QBE's Grant Clemence on moving CSR forward
Need to know
- 84% of consumers seek out responsible products whenever possible
- By making CSR part of their day-to-day activities, insurers can make a meaningful difference to society
- Instead of investing all of their claims fund in low-risk assets like government bonds and blue chip companies, they could also support ethical projects
- It is possible to balance meaningful investments with material returns
Insurers have long been supporters of charities but QBE Foundation's chairman Grant Clemence says insurers must think more ambitiously about their corporate social responsibility.
In today’s society, every industry, including insurance, needs to think about how it contributes to the bigger picture. Acting responsibly and addressing social and environmental issues, and helping our clients to do the same, is a must.
It’s also something that customers are increasingly demanding. As an example, a 2015 study by US public relations agency Cone Communications and marketing analytics specialists Ebiquity found that 91% of global consumers expect companies to do more than make a profit, with 84% saying they seek out responsible products whenever possible.
But, while there are plenty of examples of charitable work across the insurance sector, we need to think more ambitiously. By making corporate social responsibility part of our day-to-day activities, we can meet our customers’ expectations and make a meaningful difference to society.
One area where there is an opportunity to do this is the claims fund investment strategy. In order to cover future claims, insurers set aside huge reserves of funds, investing this money to generate a return. To ensure future commitments can be met, insurers adopt a fairly conservative investment strategy, using low-risk assets such as government bonds and blue chip companies.
Possibly because most insurers take a similar investment approach, or it’s just something they don’t talk about, clients pay very little attention to where this money goes. But this is at odds with many businesses’ procurement strategies, where seeking out the greenest or most ethical option is a key criteria for the selection of everything from energy to photocopier paper.
Meeting this customer demand is the thinking behind our Premiums 4 Good initiative. With this, we offer our clients the opportunity to have 25% of their premium invested in projects that help the environment or deliver direct, sustainable benefits to communities.

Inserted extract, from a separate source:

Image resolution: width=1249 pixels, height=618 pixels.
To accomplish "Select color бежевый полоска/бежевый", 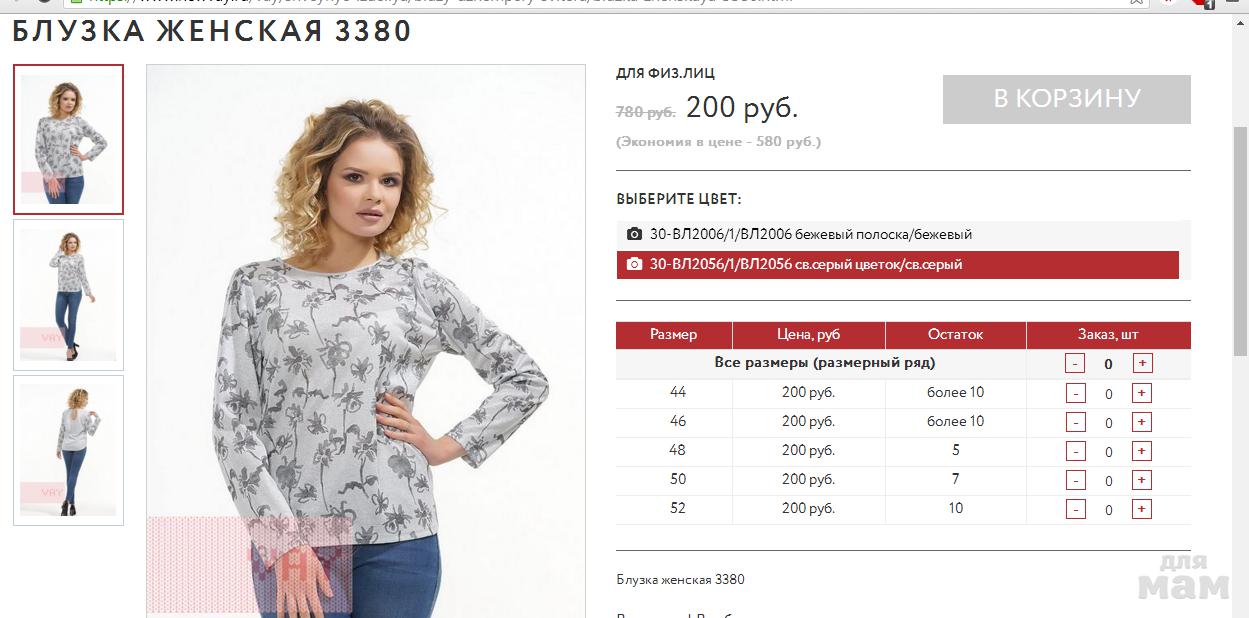I will pyautogui.click(x=898, y=234).
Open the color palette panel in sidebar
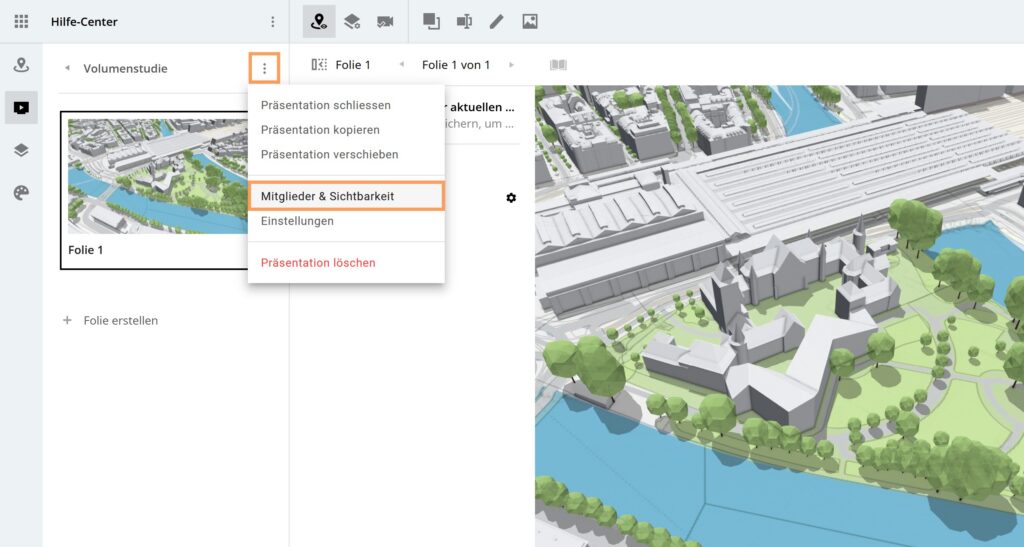The height and width of the screenshot is (547, 1024). (21, 193)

Rather than simply offer an ethical or environmental fund, our investment committee selects projects that make a difference. Examples include green energy schemes such as solar panels and wind turbines, key worker housing in the UK and a project in Sheffield that helps unemployed teenagers into working and training.
Importantly, these investments must also fit our risk criteria to ensure the funds are available to meet future claims. Our experience shows that it is possible to balance meaningful investments with material returns.
As well as meeting customer demand, at no additional cost or risk to them, it also enables our policyholders to demonstrate their commitment to CSR. We provide them with details of where their Premiums 4 Good money is invested and this information can then be used in their own annual reports and CSR reporting.
This approach is proving popular. In Europe in 2016, around $11.5m (£8.9m) of premiums were allocated to Premiums 4 Good, while globally, in the two years since we launched this initiative, QBE has invested nearly $400m in 18 different projects.
We expect demand to grow in this area and, with the CSR agenda so prominent, it won’t be long before clients, and the government, start asking insurers more about where their reserves are invested.
Rather than waiting to be asked, it’s time for the insurance industry to move the CSR conversation on from philanthropy and make it very much part of business as usual.